((
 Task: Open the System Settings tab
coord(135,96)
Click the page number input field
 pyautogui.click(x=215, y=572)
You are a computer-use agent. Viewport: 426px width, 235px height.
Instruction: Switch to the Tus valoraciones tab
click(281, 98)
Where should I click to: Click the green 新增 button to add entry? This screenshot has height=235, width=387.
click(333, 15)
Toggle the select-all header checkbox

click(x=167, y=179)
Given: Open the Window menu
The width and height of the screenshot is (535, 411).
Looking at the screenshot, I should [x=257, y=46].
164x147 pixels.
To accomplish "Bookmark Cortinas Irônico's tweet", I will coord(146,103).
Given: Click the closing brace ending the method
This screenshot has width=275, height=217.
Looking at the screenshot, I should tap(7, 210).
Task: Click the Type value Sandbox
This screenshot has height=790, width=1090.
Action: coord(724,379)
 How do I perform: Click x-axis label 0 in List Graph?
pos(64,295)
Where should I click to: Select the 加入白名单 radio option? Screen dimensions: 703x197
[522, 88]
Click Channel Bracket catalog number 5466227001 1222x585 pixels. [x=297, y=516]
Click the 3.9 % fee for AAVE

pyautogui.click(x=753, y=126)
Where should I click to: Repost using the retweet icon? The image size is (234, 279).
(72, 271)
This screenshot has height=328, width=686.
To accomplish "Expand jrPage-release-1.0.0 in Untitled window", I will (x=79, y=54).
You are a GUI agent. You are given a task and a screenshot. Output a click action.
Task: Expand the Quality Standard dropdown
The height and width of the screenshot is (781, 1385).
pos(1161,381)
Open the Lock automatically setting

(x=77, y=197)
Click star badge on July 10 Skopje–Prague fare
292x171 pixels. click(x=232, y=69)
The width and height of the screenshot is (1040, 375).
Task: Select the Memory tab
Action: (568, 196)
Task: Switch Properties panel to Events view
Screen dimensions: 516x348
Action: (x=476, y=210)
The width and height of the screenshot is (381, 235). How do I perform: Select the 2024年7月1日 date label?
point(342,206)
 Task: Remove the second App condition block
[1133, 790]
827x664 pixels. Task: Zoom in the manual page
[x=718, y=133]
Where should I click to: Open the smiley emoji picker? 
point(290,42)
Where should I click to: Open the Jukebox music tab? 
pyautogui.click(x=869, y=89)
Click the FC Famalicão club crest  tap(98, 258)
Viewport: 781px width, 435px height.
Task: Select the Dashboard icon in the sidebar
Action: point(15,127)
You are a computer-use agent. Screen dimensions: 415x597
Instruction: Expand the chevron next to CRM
))
[What you will do]:
Wherever the string "agent" appears in the entries above, return the line it appears on.

[Solved exercise]:
You are a computer-use agent. Viewport: 426px width, 235px height.
You are a GUI agent. You are given a task and a screenshot. Output a click action.
You are a computer-use agent. Screen dimensions: 415x597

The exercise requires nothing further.